> **TASK TO COMPLETE**
Every line in the entries where "navigation" is found should be copied.

(Records from a dataset)

........

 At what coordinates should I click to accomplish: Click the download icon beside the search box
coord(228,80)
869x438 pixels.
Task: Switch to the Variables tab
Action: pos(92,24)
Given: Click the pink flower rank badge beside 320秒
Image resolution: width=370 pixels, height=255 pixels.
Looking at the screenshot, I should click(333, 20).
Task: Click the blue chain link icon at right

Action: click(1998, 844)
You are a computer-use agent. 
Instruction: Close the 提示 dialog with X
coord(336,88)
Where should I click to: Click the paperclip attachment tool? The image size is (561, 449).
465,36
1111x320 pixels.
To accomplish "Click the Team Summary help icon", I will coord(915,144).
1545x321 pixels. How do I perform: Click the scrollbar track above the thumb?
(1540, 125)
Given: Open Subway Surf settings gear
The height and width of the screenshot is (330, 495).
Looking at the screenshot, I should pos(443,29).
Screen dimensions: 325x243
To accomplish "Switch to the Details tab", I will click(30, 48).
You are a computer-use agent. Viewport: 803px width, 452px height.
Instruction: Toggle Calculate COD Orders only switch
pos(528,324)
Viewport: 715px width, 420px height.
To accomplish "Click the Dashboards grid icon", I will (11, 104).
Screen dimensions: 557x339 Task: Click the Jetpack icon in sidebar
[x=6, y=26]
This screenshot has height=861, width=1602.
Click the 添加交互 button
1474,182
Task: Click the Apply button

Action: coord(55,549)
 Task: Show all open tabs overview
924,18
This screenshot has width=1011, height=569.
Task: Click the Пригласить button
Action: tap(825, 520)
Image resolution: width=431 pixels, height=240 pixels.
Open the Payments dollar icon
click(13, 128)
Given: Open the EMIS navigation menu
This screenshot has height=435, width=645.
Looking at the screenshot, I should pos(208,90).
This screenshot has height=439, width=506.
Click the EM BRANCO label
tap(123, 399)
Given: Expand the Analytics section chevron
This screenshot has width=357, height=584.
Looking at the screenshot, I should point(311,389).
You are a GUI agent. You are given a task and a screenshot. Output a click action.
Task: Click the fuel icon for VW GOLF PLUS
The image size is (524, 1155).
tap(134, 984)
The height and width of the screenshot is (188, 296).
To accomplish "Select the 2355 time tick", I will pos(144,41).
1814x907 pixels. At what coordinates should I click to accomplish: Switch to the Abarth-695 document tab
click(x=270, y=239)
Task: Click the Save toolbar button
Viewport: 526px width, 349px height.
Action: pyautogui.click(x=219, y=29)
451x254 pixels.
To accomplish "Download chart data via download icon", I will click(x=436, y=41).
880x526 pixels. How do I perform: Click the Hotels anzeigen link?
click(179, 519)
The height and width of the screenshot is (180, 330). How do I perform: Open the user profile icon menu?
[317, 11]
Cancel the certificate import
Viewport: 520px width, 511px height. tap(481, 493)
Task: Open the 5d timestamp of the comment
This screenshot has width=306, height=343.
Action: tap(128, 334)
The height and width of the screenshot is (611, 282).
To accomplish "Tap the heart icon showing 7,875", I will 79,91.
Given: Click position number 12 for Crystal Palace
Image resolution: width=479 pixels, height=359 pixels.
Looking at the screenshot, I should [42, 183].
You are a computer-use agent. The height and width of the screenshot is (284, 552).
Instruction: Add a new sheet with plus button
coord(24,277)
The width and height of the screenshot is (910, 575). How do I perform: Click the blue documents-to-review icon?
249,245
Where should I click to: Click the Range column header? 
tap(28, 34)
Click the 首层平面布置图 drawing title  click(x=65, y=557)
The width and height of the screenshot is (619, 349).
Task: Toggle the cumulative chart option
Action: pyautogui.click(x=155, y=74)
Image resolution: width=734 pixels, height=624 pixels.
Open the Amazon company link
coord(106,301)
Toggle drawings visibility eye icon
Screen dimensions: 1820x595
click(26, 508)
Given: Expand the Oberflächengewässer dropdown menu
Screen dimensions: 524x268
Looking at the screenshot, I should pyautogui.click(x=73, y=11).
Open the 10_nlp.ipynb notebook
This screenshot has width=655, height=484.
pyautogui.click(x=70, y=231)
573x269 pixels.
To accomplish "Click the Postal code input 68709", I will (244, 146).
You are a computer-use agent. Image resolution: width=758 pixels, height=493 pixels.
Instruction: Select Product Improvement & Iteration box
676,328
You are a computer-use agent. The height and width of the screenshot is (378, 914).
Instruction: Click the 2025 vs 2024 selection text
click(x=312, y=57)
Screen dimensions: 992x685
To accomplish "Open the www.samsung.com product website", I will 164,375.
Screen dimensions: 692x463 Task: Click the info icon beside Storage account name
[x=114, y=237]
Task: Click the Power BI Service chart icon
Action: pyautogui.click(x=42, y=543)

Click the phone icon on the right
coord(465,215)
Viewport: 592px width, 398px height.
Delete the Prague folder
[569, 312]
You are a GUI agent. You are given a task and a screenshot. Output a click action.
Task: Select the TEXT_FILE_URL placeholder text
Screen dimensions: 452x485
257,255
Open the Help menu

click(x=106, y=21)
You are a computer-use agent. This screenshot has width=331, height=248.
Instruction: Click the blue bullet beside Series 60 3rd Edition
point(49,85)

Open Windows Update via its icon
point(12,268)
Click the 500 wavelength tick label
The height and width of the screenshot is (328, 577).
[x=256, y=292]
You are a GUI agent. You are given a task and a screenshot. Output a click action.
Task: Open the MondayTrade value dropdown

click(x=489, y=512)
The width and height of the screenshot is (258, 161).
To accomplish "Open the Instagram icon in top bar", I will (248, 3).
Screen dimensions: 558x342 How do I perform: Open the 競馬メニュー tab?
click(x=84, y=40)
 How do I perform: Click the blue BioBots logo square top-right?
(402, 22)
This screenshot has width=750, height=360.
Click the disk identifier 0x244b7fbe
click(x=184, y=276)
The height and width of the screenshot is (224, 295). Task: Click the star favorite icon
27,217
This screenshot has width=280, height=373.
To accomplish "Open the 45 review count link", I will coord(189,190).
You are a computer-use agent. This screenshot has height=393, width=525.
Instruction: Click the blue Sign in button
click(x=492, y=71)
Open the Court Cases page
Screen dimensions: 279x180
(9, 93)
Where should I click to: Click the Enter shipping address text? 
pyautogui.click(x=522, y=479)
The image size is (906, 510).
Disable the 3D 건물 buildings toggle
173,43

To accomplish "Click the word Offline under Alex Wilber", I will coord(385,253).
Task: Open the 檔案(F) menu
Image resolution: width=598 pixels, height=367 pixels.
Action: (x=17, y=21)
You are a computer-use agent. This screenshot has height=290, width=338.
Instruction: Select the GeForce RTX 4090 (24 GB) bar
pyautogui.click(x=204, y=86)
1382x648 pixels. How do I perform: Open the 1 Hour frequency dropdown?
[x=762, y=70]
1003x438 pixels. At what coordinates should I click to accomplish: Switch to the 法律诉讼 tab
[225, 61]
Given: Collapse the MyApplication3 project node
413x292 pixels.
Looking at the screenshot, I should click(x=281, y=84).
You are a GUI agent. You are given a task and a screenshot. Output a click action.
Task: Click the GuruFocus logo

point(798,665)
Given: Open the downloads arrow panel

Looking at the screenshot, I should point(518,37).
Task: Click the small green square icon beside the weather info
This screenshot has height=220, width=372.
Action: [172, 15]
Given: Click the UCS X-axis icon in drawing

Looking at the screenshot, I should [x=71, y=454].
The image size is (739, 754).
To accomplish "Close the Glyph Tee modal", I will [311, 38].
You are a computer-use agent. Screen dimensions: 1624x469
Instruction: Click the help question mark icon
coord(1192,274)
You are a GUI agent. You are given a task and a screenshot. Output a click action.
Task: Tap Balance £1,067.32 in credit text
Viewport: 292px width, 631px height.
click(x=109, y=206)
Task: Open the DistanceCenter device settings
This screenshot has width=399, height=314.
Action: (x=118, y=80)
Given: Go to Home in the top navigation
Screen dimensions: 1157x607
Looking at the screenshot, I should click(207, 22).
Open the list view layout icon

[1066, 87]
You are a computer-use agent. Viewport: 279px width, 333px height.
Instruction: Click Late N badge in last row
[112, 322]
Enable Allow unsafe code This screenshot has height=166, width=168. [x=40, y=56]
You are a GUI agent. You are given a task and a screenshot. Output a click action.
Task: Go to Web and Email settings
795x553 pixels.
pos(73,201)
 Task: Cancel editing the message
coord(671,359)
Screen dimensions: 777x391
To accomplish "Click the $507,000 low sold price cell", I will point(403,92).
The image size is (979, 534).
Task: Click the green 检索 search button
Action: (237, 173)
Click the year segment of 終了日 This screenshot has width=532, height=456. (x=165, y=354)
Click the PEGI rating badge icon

........

> **WRITTEN ANSWER**
Given: Open the EMIS navigation menu
Given: Go to Home in the top navigation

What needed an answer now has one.